C-reactive protein kinetics as prognostic biomarkers in advanced melanoma treated with immune checkpoint inhibitors.

Abstract

C-reactive protein (CRP) kinetics has emerged as a potential biomarker for predicting treatment response and survival in various tumors treated with immune checkpoint inhibitors (ICIs). However, data on CRP kinetics in melanoma are limited. This study evaluates the relationship between CRP kinetic groups and progression-free survival (PFS) and overall survival (OS) in 104 advanced melanoma patients treated with ICIs from 2015 to 2023. Patients were classified into four CRP kinetic groups: CRP flare responders, defined as patients whose CRP at least doubles within 1 month and then falls below baseline by 3 months; CRP responders, whose CRP decreases by ≥30% from baseline within 3 months without doubling; all-normal CRP, whose CRP remains below the upper limit of normal throughout the first 3 months; and CRP nonresponders, who do not meet these criteria. Amongst patients, 64.4% received anti-programmed death-1 monotherapy and 35.6% received the nivolumab-ipilimumab combination.
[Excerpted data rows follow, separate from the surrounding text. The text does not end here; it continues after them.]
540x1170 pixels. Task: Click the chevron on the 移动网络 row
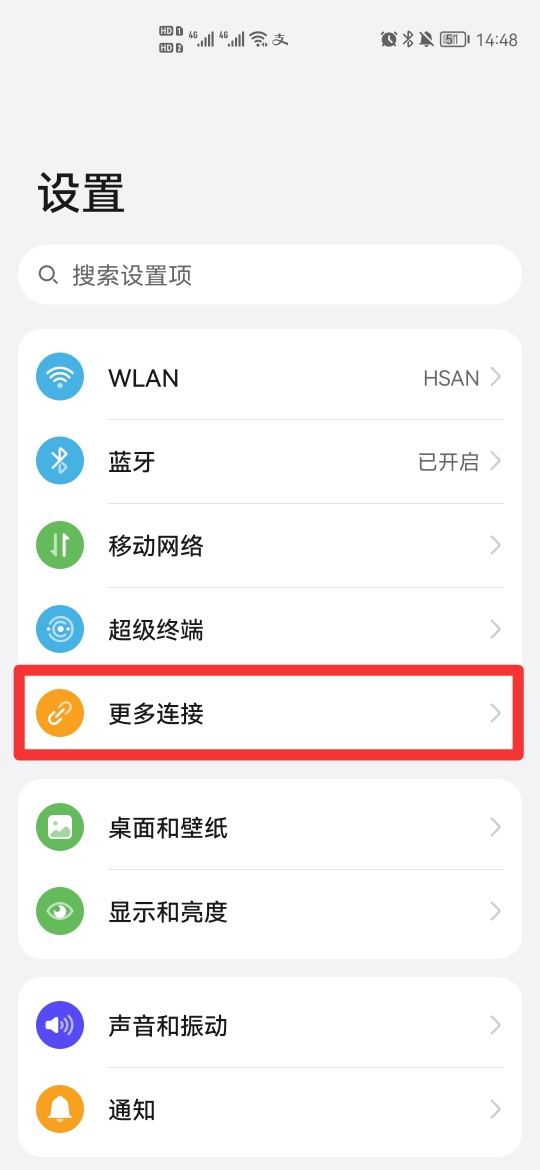tap(495, 546)
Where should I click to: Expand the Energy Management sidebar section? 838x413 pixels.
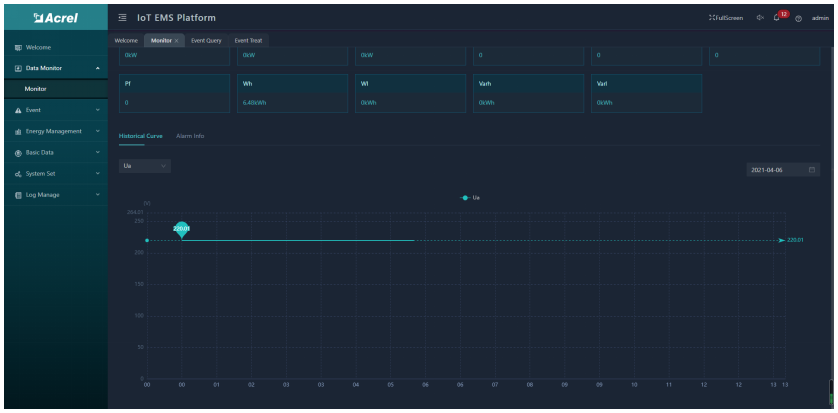55,129
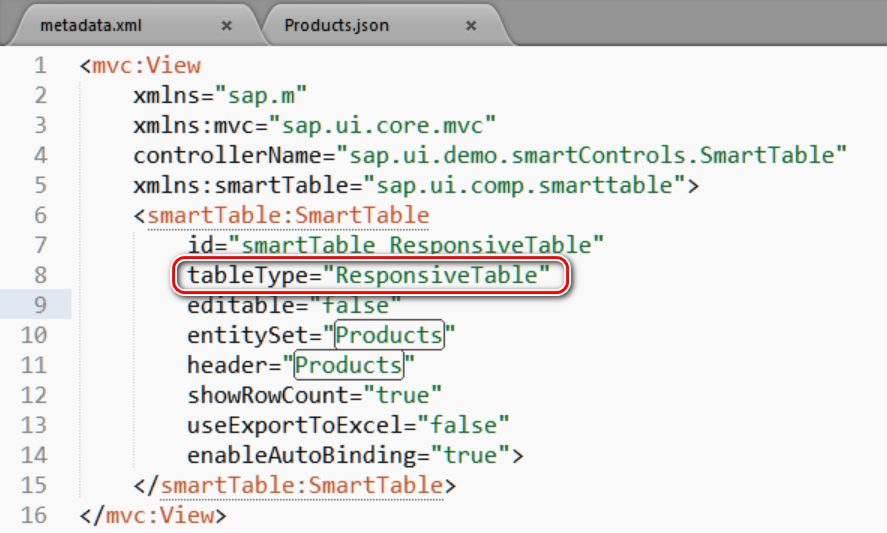Click the highlighted Products in entitySet
887x533 pixels.
[x=389, y=335]
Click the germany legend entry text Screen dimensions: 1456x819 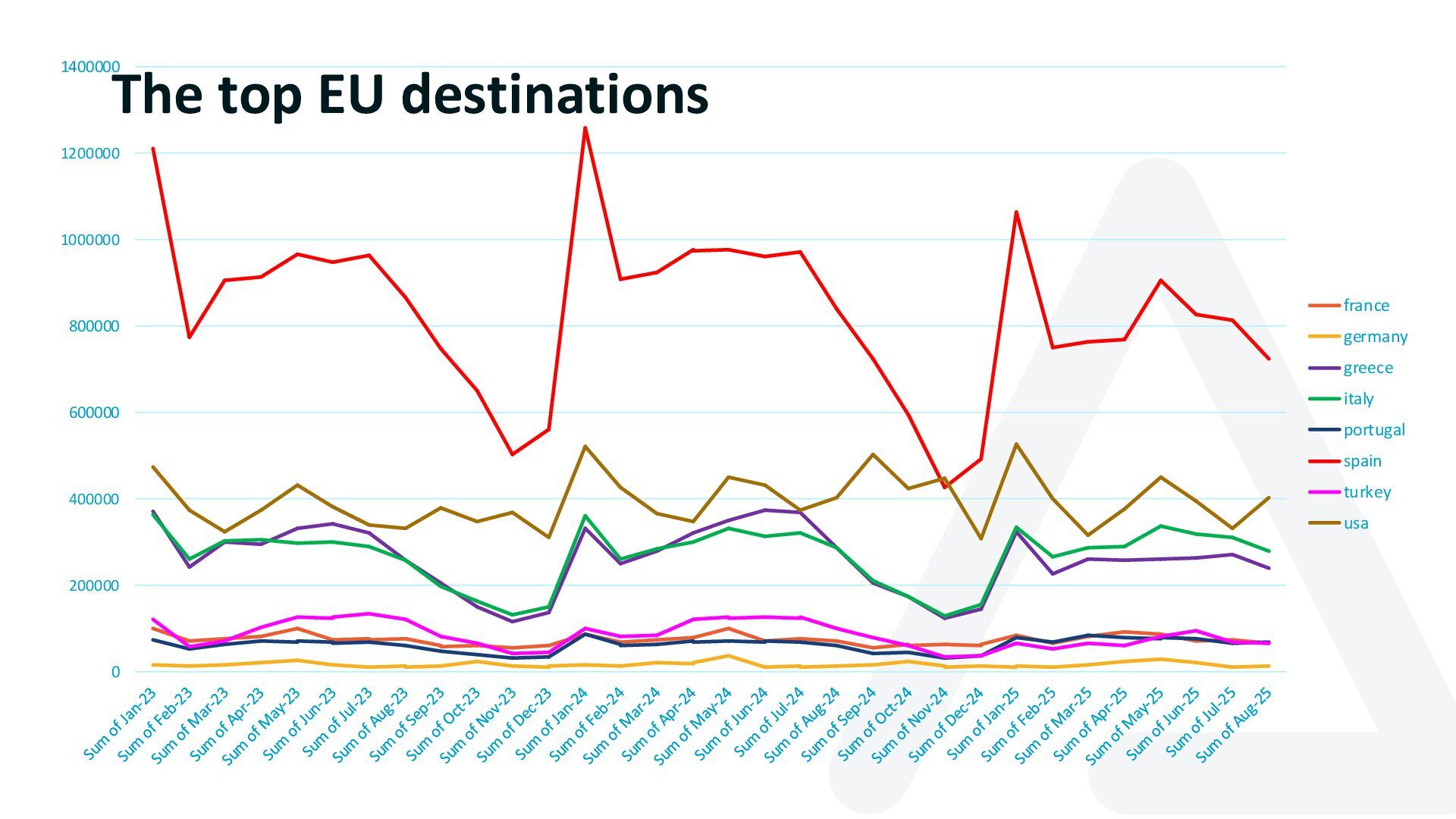(1375, 337)
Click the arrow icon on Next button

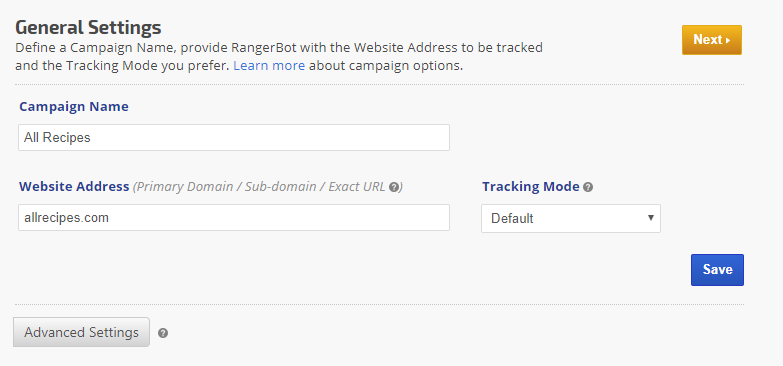tap(729, 40)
Median PFS was 4.80 months in CRP nonresponders, 10.90 months in CRP responders, 8.83 months in CRP flare responders and 33.57 months in all-normal CRP patients (P < 0.001). Similarly, median OS was 11.9 months in CRP nonresponders, 38.1 months in CRP responders, 21.5 months in CRP flare responders and 54.5 months in all-normal CRP patients (P < 0.001). Multivariate analysis confirmed CRP kinetic groups as an independent predictor of PFS, OS and objective response. CRP kinetic classification is a simple prognostic tool for advanced melanoma patients treated with ICIs and is associated with improved survival outcomes, underscoring the clinical value of CRP monitoring.